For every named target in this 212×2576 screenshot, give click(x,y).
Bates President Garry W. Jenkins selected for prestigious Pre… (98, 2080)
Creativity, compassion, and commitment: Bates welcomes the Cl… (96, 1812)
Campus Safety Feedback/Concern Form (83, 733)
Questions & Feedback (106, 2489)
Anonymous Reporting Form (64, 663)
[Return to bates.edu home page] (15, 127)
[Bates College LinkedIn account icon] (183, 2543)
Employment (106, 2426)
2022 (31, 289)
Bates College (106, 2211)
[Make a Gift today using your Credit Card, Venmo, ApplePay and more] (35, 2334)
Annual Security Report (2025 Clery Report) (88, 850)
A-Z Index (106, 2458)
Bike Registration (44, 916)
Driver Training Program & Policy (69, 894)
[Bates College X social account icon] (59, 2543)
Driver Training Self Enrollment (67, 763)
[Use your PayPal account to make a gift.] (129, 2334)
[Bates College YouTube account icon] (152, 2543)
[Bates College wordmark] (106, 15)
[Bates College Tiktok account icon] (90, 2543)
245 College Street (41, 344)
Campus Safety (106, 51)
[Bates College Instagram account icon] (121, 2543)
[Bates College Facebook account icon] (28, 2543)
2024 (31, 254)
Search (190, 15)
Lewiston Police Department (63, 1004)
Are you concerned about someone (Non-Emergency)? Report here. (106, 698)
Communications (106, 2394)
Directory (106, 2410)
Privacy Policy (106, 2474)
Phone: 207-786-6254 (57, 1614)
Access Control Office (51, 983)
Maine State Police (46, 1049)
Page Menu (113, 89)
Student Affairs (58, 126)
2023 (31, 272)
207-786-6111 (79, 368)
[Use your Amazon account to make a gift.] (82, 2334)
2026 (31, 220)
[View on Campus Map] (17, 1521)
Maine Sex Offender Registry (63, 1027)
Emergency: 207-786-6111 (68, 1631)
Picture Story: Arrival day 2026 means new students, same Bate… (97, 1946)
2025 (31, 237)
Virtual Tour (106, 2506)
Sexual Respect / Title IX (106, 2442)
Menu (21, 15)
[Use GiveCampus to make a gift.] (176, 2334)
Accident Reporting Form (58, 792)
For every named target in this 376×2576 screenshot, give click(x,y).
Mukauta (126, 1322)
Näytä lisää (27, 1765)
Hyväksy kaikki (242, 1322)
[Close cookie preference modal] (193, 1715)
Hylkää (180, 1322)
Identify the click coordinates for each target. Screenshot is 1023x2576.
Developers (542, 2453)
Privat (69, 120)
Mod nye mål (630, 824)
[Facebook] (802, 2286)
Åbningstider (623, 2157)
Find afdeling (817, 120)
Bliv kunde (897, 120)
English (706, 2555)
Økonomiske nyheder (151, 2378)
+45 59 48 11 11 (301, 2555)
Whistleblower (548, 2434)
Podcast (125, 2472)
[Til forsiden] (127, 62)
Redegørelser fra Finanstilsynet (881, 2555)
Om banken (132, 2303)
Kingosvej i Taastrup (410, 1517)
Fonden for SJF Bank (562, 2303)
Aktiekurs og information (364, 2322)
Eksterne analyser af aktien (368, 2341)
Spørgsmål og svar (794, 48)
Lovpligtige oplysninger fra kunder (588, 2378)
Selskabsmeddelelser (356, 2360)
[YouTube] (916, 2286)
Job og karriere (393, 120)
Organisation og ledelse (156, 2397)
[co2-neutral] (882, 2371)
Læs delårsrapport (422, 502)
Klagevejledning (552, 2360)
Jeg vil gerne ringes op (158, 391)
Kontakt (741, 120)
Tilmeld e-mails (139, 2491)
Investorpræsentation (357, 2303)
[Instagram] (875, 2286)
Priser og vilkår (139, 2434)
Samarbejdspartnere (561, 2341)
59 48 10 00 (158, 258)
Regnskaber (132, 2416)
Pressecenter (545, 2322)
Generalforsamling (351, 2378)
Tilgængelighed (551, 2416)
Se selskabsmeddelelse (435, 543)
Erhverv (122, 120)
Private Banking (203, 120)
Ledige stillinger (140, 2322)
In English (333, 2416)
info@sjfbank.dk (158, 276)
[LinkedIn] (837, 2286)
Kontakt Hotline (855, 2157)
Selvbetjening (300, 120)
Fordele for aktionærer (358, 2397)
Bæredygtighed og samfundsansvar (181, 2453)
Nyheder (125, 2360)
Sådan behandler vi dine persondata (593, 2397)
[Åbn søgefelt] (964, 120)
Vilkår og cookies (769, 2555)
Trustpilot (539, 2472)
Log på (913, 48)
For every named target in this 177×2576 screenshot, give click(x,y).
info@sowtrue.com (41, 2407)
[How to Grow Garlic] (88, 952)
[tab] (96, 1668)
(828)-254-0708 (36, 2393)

#####

WORK INSTRUCTIONS:
Copy every line of the listing, exact to the last character.

RESPONSE AREA:
For every named target in this 212×2576 screenshot, give click(x,y).
Bates President Garry W. Jenkins selected for prestigious Pre… (98, 2080)
Creativity, compassion, and commitment: Bates welcomes the Cl… (96, 1812)
Campus Safety Feedback/Concern Form (83, 733)
Questions & Feedback (106, 2489)
Anonymous Reporting Form (64, 663)
[Return to bates.edu home page] (15, 127)
[Bates College LinkedIn account icon] (183, 2543)
Employment (106, 2426)
2022 (31, 289)
Bates College (106, 2211)
[Make a Gift today using your Credit Card, Venmo, ApplePay and more] (35, 2334)
Annual Security Report (2025 Clery Report) (88, 850)
A-Z Index (106, 2458)
Bike Registration (44, 916)
Driver Training Program & Policy (69, 894)
[Bates College X social account icon] (59, 2543)
Driver Training Self Enrollment (67, 763)
[Use your PayPal account to make a gift.] (129, 2334)
[Bates College YouTube account icon] (152, 2543)
[Bates College wordmark] (106, 15)
[Bates College Tiktok account icon] (90, 2543)
245 College Street (41, 344)
Campus Safety (106, 51)
[Bates College Instagram account icon] (121, 2543)
[Bates College Facebook account icon] (28, 2543)
2024 (31, 254)
Search (190, 15)
Lewiston Police Department (63, 1004)
Are you concerned about someone (Non-Emergency)? Report here. (106, 698)
Communications (106, 2394)
Directory (106, 2410)
Privacy Policy (106, 2474)
Phone: 207-786-6254 (57, 1614)
Access Control Office (51, 983)
Maine State Police (46, 1049)
Page Menu (113, 89)
Student Affairs (58, 126)
2023 (31, 272)
207-786-6111 (79, 368)
[Use your Amazon account to make a gift.] (82, 2334)
2026 (31, 220)
[View on Campus Map] (17, 1521)
Maine Sex Offender Registry (63, 1027)
Emergency: 207-786-6111 (68, 1631)
Picture Story: Arrival day 2026 means new students, same Bate… (97, 1946)
2025 (31, 237)
Virtual Tour (106, 2506)
Sexual Respect / Title IX (106, 2442)
Menu (21, 15)
[Use GiveCampus to make a gift.] (176, 2334)
Accident Reporting Form (58, 792)
For every named target in this 376×2576 screenshot, give click(x,y).
Mukauta (126, 1322)
Näytä lisää (27, 1765)
Hyväksy kaikki (242, 1322)
[Close cookie preference modal] (193, 1715)
Hylkää (180, 1322)
Identify the click coordinates for each target. Screenshot is 1023x2576.
Developers (542, 2453)
Privat (69, 120)
Mod nye mål (630, 824)
[Facebook] (802, 2286)
Åbningstider (623, 2157)
Find afdeling (817, 120)
Bliv kunde (897, 120)
English (706, 2555)
Økonomiske nyheder (151, 2378)
+45 59 48 11 11 (301, 2555)
Whistleblower (548, 2434)
Podcast (125, 2472)
[Til forsiden] (127, 62)
Redegørelser fra Finanstilsynet (881, 2555)
Om banken (132, 2303)
Kingosvej i Taastrup (410, 1517)
Fonden for SJF Bank (562, 2303)
Aktiekurs og information (364, 2322)
Eksterne analyser af aktien (368, 2341)
Spørgsmål og svar (794, 48)
Lovpligtige oplysninger fra kunder (588, 2378)
Selskabsmeddelelser (356, 2360)
[YouTube] (916, 2286)
Job og karriere (393, 120)
Organisation og ledelse (156, 2397)
[co2-neutral] (882, 2371)
Læs delårsrapport (422, 502)
Klagevejledning (552, 2360)
Jeg vil gerne ringes op (158, 391)
Kontakt (741, 120)
Tilmeld e-mails (139, 2491)
Investorpræsentation (357, 2303)
[Instagram] (875, 2286)
Priser og vilkår (139, 2434)
Samarbejdspartnere (561, 2341)
59 48 10 00 (158, 258)
Regnskaber (132, 2416)
Pressecenter (545, 2322)
Generalforsamling (351, 2378)
Tilgængelighed (551, 2416)
Se selskabsmeddelelse (435, 543)
Erhverv (122, 120)
Private Banking (203, 120)
Ledige stillinger (140, 2322)
In English (333, 2416)
info@sjfbank.dk (158, 276)
[LinkedIn] (837, 2286)
Kontakt Hotline (855, 2157)
Selvbetjening (300, 120)
Fordele for aktionærer (358, 2397)
Bæredygtighed og samfundsansvar (181, 2453)
Nyheder (125, 2360)
Sådan behandler vi dine persondata (593, 2397)
[Åbn søgefelt] (964, 120)
Vilkår og cookies (769, 2555)
Trustpilot (539, 2472)
Log på (913, 48)
For every named target in this 177×2576 screenshot, give click(x,y).
info@sowtrue.com (41, 2407)
[How to Grow Garlic] (88, 952)
[tab] (96, 1668)
(828)-254-0708 (36, 2393)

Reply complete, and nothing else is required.